Hypothesis (scientific problem):
The seismic data used to obtain these velocity models most often are travel times. In order to improve the resolution of the velocity models it is important to get more and more accurate automatic travel time picks and then to use these in modeling and inversion algorithms that are both better and faster than available algorithms. However, for the picking of regional phases, it is quite likely that for the accurate computation of a time window for the picks, accurate modeling is already required. In this thesis the focus will first be to develop a
stable picking routine, possibly using a modeling tool, and then to use these data in a tomographic inversion.
Test (work):
Travel times are routinely picked by experienced analysts. However, there is a need for automated picking which is motivated by a number of factors: the large increase of data (as for example provided by AdriaArray in southern Europe), the complexity and frequency dependence of the picks and the need to get as many reliable picks as possible in the presence of noise. Automated picking requires, among other things, the development and testing of picking algorithm as well as related modeling algorithms.
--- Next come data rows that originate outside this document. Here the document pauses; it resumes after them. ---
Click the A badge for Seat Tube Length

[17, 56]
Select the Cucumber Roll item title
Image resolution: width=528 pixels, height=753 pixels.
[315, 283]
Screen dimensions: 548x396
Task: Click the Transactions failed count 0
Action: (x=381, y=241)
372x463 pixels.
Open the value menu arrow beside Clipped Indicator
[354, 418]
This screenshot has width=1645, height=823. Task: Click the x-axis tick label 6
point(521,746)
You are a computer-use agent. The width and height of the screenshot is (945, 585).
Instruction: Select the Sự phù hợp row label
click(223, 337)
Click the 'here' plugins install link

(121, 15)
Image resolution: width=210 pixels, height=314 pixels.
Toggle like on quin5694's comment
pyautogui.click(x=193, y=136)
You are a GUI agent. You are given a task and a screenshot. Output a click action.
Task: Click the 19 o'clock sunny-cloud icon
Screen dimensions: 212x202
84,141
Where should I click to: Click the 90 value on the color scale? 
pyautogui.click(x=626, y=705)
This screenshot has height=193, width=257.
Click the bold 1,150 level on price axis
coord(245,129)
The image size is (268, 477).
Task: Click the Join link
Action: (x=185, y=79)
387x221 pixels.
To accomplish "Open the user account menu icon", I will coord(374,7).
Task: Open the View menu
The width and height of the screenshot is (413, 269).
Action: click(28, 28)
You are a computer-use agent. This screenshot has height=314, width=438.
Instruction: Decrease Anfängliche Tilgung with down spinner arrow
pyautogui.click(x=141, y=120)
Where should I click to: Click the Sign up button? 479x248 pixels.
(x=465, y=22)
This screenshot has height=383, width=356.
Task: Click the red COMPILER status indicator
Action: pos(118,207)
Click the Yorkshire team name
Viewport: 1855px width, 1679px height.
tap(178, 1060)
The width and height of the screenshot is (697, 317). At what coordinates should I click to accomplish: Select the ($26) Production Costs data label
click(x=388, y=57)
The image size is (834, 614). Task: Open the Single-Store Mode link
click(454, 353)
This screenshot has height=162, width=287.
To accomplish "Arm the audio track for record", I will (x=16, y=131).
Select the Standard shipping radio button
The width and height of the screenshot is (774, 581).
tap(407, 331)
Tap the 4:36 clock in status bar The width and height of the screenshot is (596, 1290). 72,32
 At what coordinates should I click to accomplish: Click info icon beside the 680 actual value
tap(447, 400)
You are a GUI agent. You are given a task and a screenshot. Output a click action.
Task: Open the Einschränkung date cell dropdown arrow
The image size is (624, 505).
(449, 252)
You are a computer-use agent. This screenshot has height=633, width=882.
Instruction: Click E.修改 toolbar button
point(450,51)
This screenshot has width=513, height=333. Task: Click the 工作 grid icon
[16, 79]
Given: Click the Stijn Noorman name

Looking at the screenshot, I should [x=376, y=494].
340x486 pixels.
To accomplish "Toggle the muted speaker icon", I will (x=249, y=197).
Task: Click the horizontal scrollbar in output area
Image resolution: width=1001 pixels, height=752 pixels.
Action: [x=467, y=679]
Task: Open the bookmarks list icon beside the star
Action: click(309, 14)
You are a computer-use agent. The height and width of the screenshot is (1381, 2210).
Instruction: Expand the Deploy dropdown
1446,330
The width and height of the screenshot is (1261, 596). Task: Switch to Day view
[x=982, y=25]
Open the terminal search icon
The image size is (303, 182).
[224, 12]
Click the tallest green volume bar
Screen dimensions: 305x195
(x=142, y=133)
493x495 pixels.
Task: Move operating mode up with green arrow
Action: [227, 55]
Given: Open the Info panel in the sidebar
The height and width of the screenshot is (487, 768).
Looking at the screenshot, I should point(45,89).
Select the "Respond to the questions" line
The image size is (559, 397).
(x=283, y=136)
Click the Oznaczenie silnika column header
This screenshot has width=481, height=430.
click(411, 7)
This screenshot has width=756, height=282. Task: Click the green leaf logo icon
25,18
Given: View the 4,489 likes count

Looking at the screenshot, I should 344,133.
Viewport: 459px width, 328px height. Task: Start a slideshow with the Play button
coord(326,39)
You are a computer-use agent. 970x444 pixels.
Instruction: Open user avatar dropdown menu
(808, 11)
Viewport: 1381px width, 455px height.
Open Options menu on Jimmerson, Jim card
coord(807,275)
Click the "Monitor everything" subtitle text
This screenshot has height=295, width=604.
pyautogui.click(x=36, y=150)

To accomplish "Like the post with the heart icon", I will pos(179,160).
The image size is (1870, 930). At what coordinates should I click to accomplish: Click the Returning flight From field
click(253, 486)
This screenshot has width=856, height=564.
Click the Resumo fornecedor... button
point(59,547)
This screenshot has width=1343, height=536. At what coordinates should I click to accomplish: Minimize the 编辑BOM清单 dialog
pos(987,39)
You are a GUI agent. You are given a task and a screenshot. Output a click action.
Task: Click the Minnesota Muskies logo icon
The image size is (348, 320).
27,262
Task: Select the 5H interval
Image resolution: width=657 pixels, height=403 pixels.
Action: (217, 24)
In this project the goal is to optimize picking for crustal phases such as Pg and Sg and refracted phases such as as Pn. The picked phases contain a wealth of information on Earth structure as well as earthquake location and mechanism. In order to process these data systematically, accurate modeling and inversion techniques are required. In this 2nd part of this these the focus will be on inverting the picks using the available ray tracing tools. AdriaArray covers a large area and therefore the focus in this project will be on a sub-area, such as Italy. As significant amount of data is already available for this area it is possible that this will also be taken into account in the processing.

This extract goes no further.